I have gone through the process described in spock's fbcondecor site and I can't get to make my console decorations to work... Initramsfs is working ok, I can see the progress bar while booting, but when I switch to verbose 'F2', console is just... black and borred... what's going on?

All I see when I get there is something like this:

```
--- VGA text console 

   [*]   Enable Scrollback Buffer in System RAM 

   (128)   Scrollback Buffer Size (in KB) 

   [*]   Video mode selection support 

   <*> Framebuffer Console support 

   [*]   Map the console to the primary display device 

   [ ]   Framebuffer Console Rotation 

   [ ] Select compiled-in fonts
```

Therefore no /dev/fb

while it should be looking like this other one:

```
--- VGA text console

[*]   Enable Scrollback Buffer in System RAM 

(128)   Scrollback Buffer Size (in KB)

[*]   Video mode selection support

< > MDA text console (dual-headed) (EXPERIMENTAL)

<*> Framebuffer Console support

[ ]   Map the console to the primary display device

[ ]   Framebuffer Console Rotation

[*]   Support for the Framebuffer Console Decorations

[ ] Select compiled-in fonts   
```

Is it that I'm missing any kernel patch?, is it kernel modularization stuff?, what?... emerging splashutils, klibc or v86d hasn't added the option in the kernel menu... oh! and yes, I'm running lastest stable kernel:

```
Linux 2.6.23-gentoo-r3 i686 Intel(R) Core(TM)2 CPU T7200 @ 2.00GHz GenuineIntel GNU/Linux
```

Any suggestion?

...

I was double-checking the whole thing... I've found that there is a fbcondecor USE flag for splashutils... I've just tried that one too... my kernel is still the same... any other suggestion?Last edited by dariohy on Mon Dec 10, 2007 5:37 am; edited 1 time in total

----------

## albright

assuming you have saved your kernel config, 

what does 

```
grep FB_CON_DECOR config 
```

reveal?

(assuming config is the name of your saved

kernel config file of course)

----------

## dariohy

It actually shows nothing... not even:

```
#FB_CON_DECOR is not set
```

Simply because it does not exists as an option, and make menuconfig cleans what does not make sense I guess.

----------

## tarpman

What kernel are you using?  I have sys-kernel/tuxonice-sources-2.6.23-r4, and the help for CONFIG_FB_CON_DECOR mentions this:

```
Depends on: HAS_IOMEM && VT && FRAMEBUFFER_CONSOLE=y && !FB_TILEBLITTING
```

So, I would check that you have Framebuffer Tile Blitting (under Graphics Support) disabled.

----------

## Sotol

If i have "Device Drivers -> Graphics Support -> < >Support for frame buffer Devices" set as a module, the support for

Frame buffer console decorations line disappears.

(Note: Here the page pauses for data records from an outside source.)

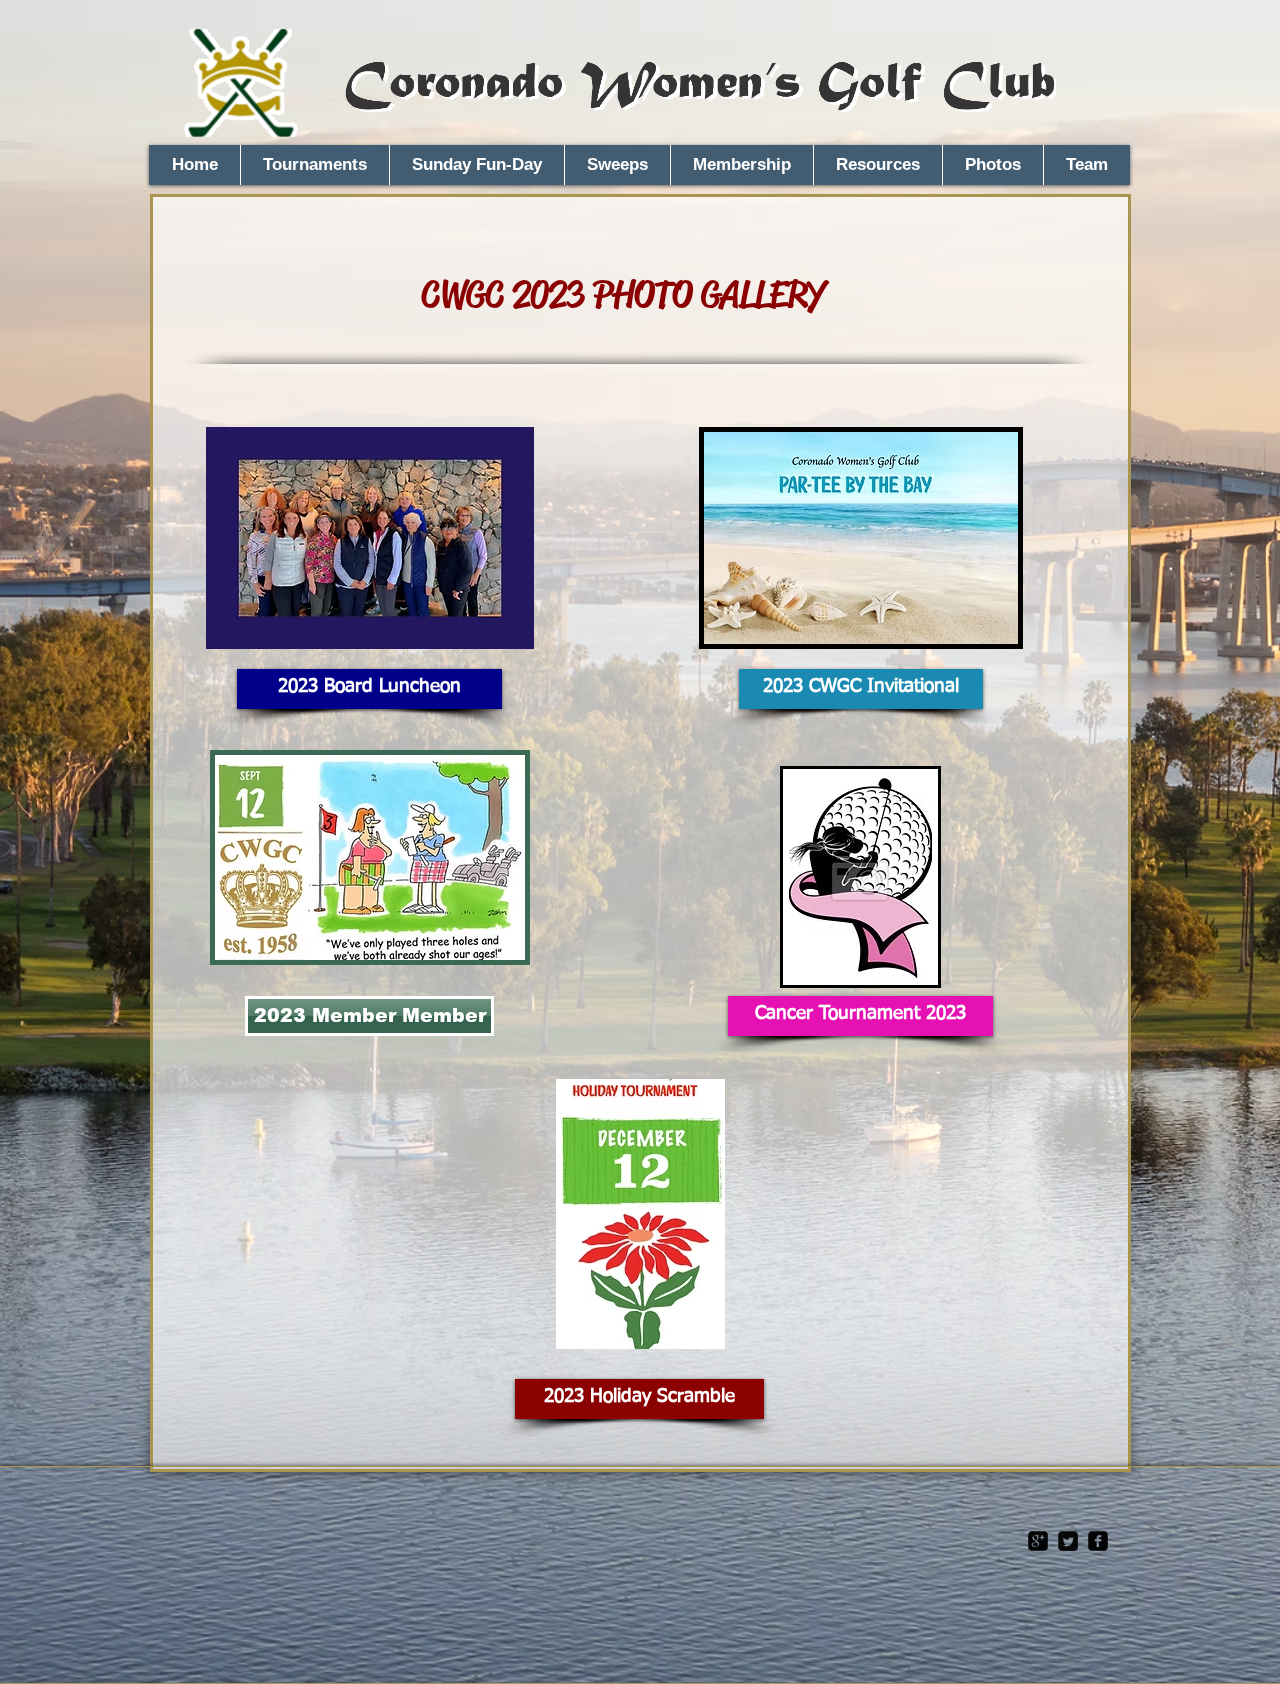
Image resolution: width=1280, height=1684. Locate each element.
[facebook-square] (1098, 1541)
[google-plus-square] (1038, 1541)
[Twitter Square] (1068, 1541)
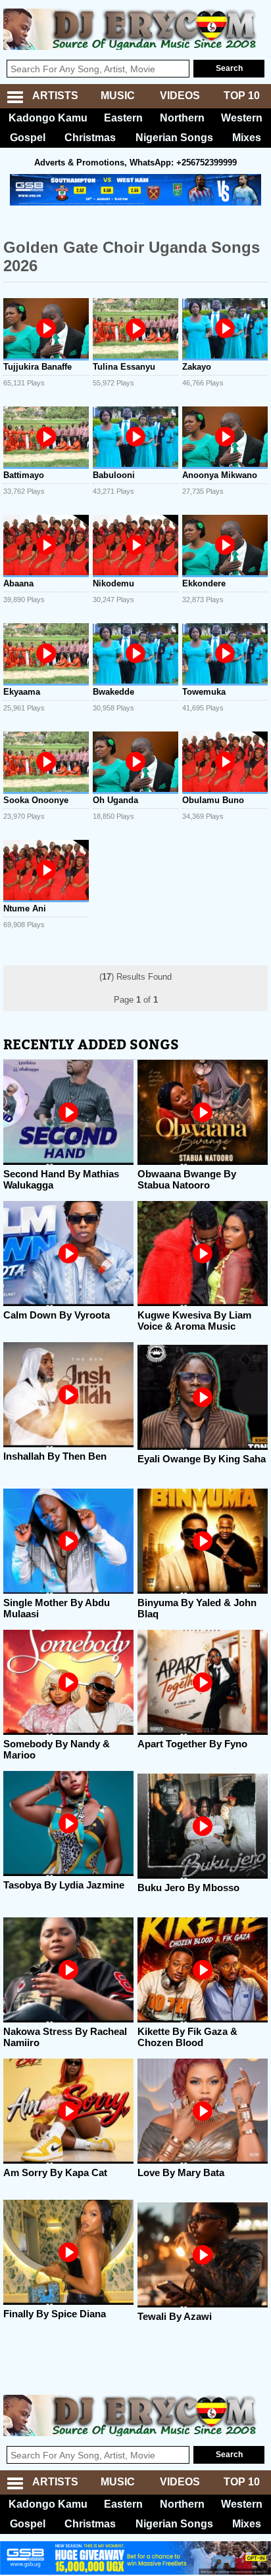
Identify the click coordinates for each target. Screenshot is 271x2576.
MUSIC (118, 95)
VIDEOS (180, 95)
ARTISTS (55, 95)
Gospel (27, 137)
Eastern (123, 117)
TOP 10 (242, 95)
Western (241, 117)
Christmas (90, 137)
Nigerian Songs (174, 137)
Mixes (246, 137)
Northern (182, 117)
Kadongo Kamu (48, 117)
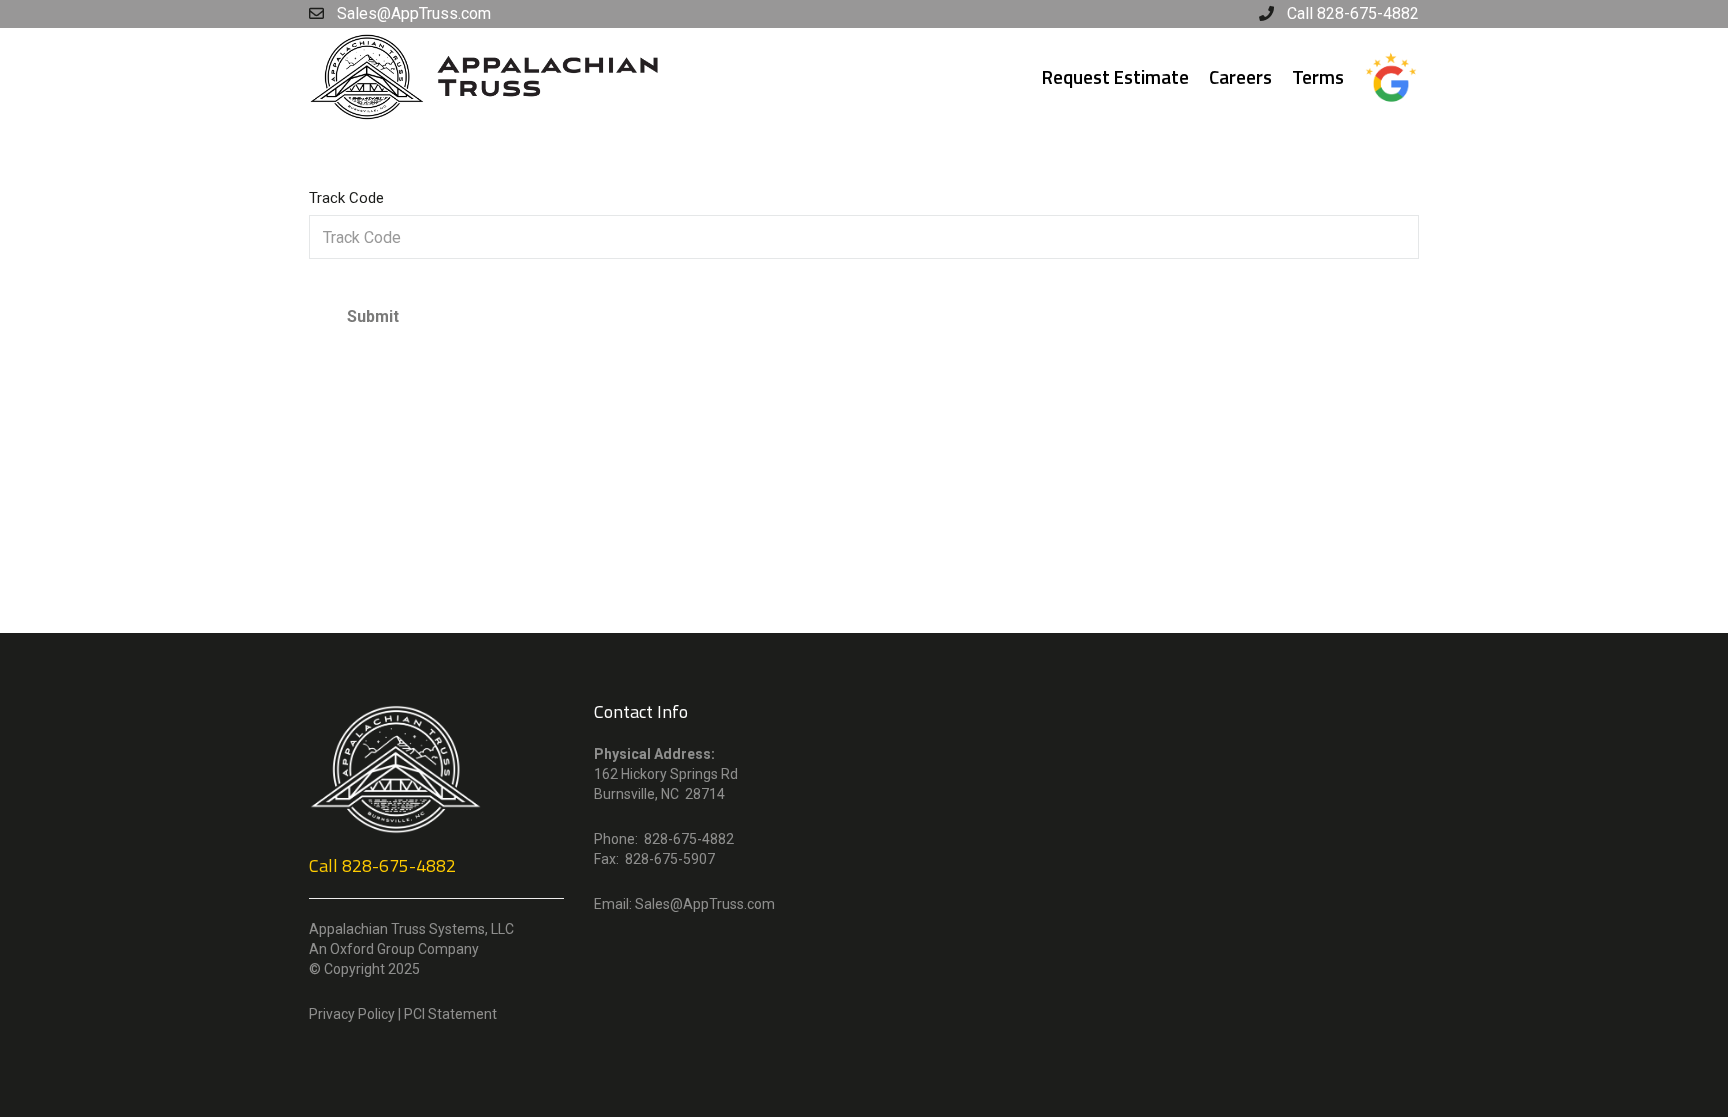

If I set it built in, that line reappears.

----------

## dariohy

 *tarpman wrote:*   

> What kernel are you using? I have sys-kernel/tuxonice-sources-2.6.23-r4, and the help for CONFIG_FB_CON_DECOR mentions this:
> 
> ```
> Depends on: HAS_IOMEM && VT && FRAMEBUFFER_CONSOLE=y && !FB_TILEBLITTING
> ```
> ...

 

I'm using the normal gentoo-sources-2.6.23-r3.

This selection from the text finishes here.